WHAT IS EXPECTED
Please answer from the passage on Mary Jackson: in what year did she join the West Area Computing section at Langley Memorial Aeronautical Laboratory?

SELECTED TEXT

______

Mary Jackson, portrayed by Janelle Monáe in Hidden Figures, was an aeronautical engineer at NASA for 34 years. Jackson’s path to NASA was incredibly difficult; she began showing interest in science at a very young age but didn’t begin her engineering career until age 30. As a college student at Hampton Institute, Jackson earned a dual degree in mathematics and physical sciences. After graduation, she became a high school math teacher at an all-black high school. She lasted for only a year, next moving back home to work as a receptionist. From there, she took on jobs as a bookkeeper, a stay-at-home mother, and even an Army secretary. Finally, Jackson found her place at Langley Memorial Aeronautical Laboratory’s segregated West Area Computing section in 1951, where she met and worked under Dorothy Vaughan. Two years later, engineer Kazimierz Czarnecki offered Jackson a job conducting experiments in a 4-foot by 4-foot Supersonic Pressure Tunnel. In admiration of Jackson’s work, Czarnecki recommended that she enter a training program. However, black students were not allowed to take classes at the University of Virginia at the time, and Jackson had to get special permission from the city to attend the training. Despite the unfair obstacles she faced, Jackson completed the course and was promoted to engineer, making her the first-ever black female in that position at NASA. Next, she co-authored Effects of Nose Angle and Mach Number on Transition on Cones at Supersonic Speeds, her first report. Jackson went to lead an incredibly successful and rare career, focusing on the behavior of the boundary layer of air around airplanes. However, Jackson’s work was not without difficulty. She grew frustrated with restrictions placed on women, specifically women of color, and left to accept a demotion as Langley’s Federal Women’s Program Manager. Her work as program manager changed the course of hiring at NASA, allowing women in STEM to have more opportunities in their fields. Along the way, Jackson volunteered with a youth science club, inspiring the next generation of groundbreaking women. Over the course of her career, Jackson earned an Apollo Group Achievement Award and was named Langley’s Volunteer of the Year in 1976.

______

RECORDED DATA
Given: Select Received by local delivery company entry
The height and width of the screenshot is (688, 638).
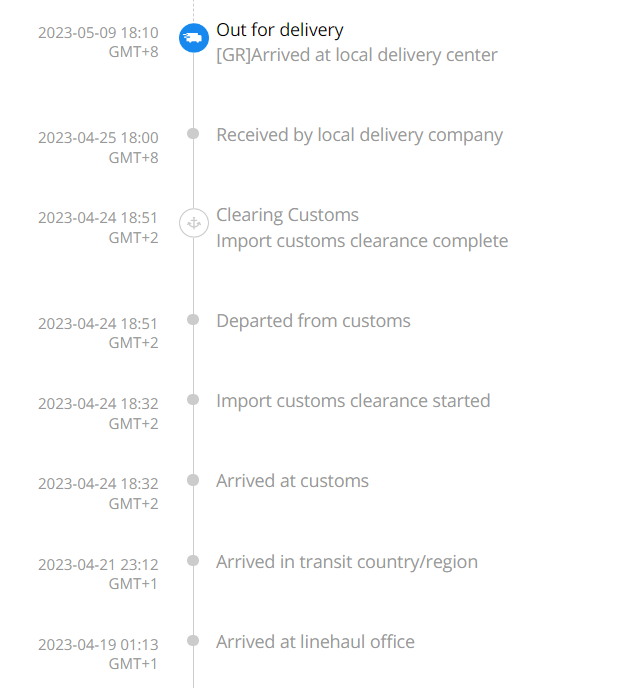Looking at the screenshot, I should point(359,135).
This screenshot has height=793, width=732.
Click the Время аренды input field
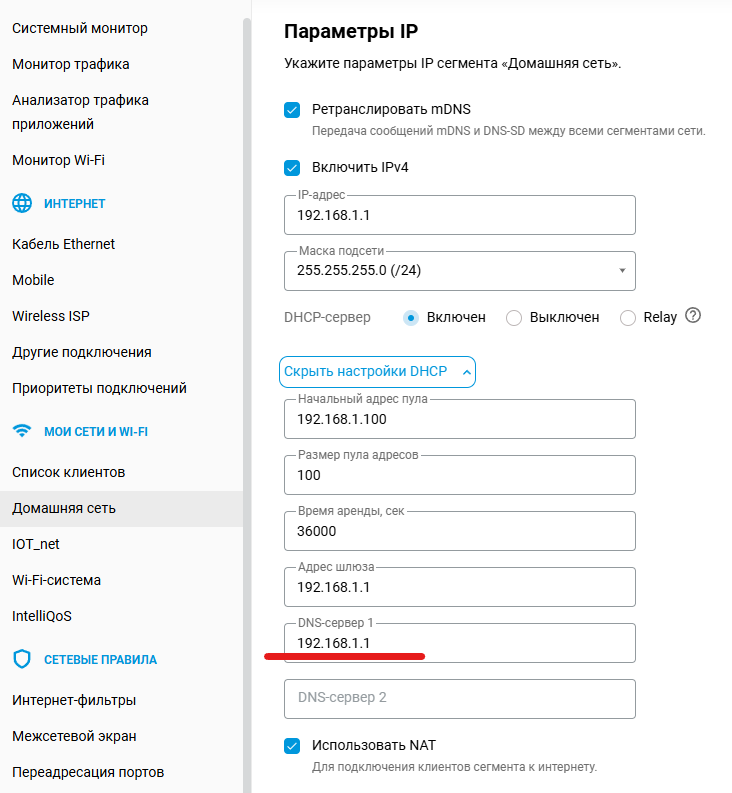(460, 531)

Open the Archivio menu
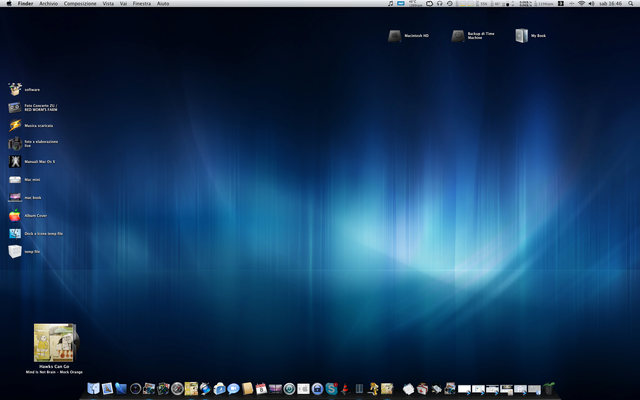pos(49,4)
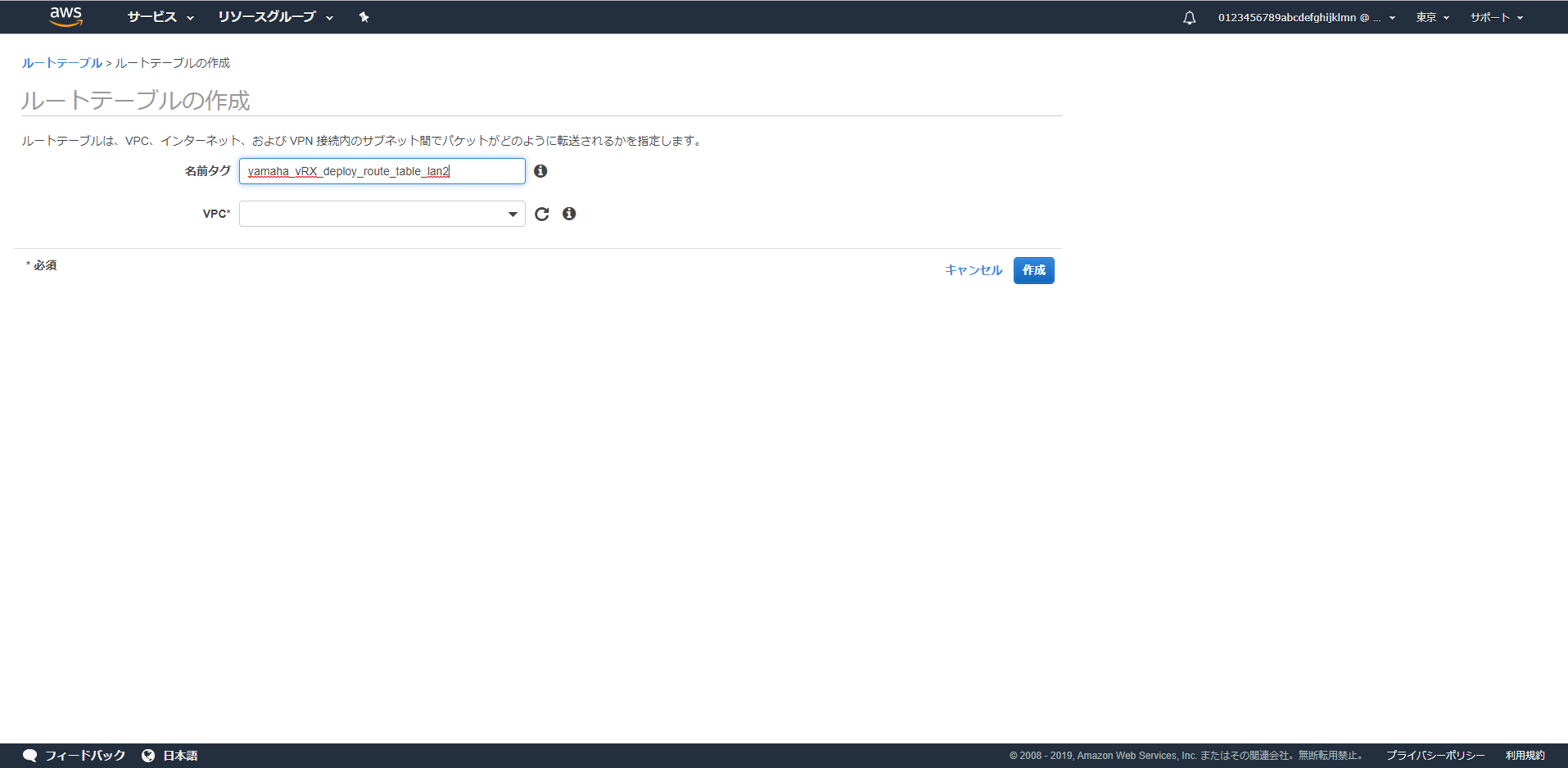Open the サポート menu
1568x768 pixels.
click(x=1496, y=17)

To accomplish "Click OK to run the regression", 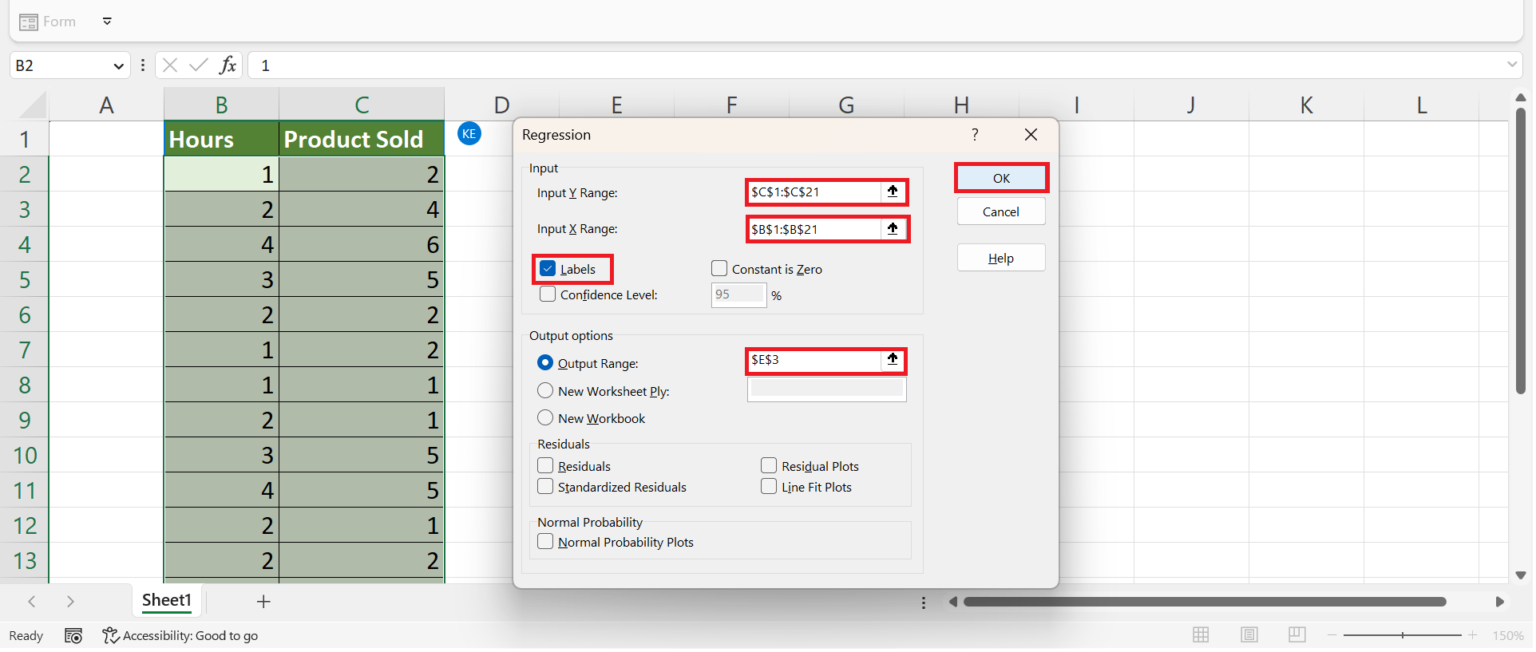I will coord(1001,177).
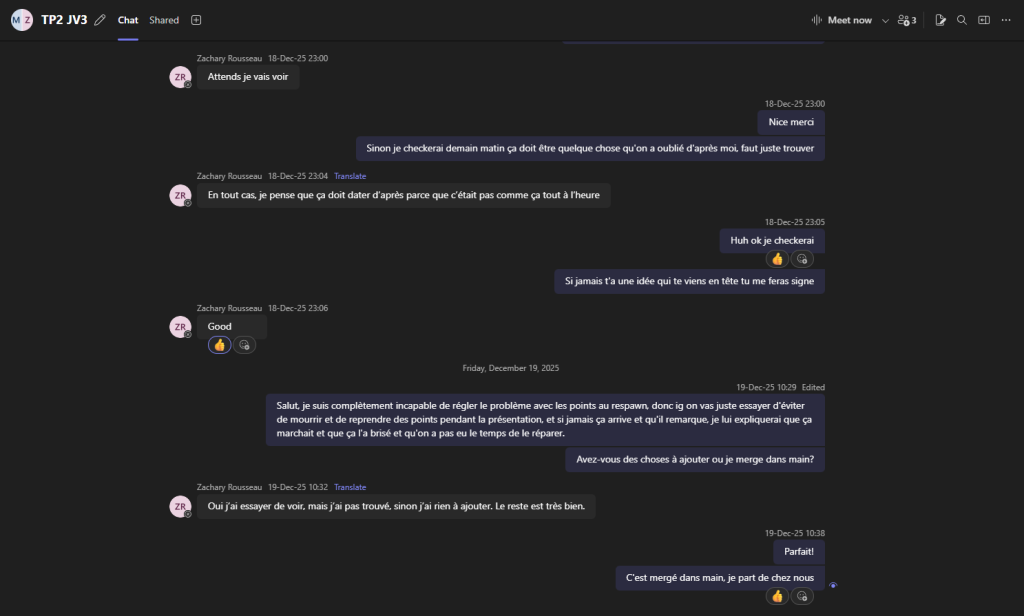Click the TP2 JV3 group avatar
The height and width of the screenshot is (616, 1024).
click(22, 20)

______

OUTPUT BELOW
1951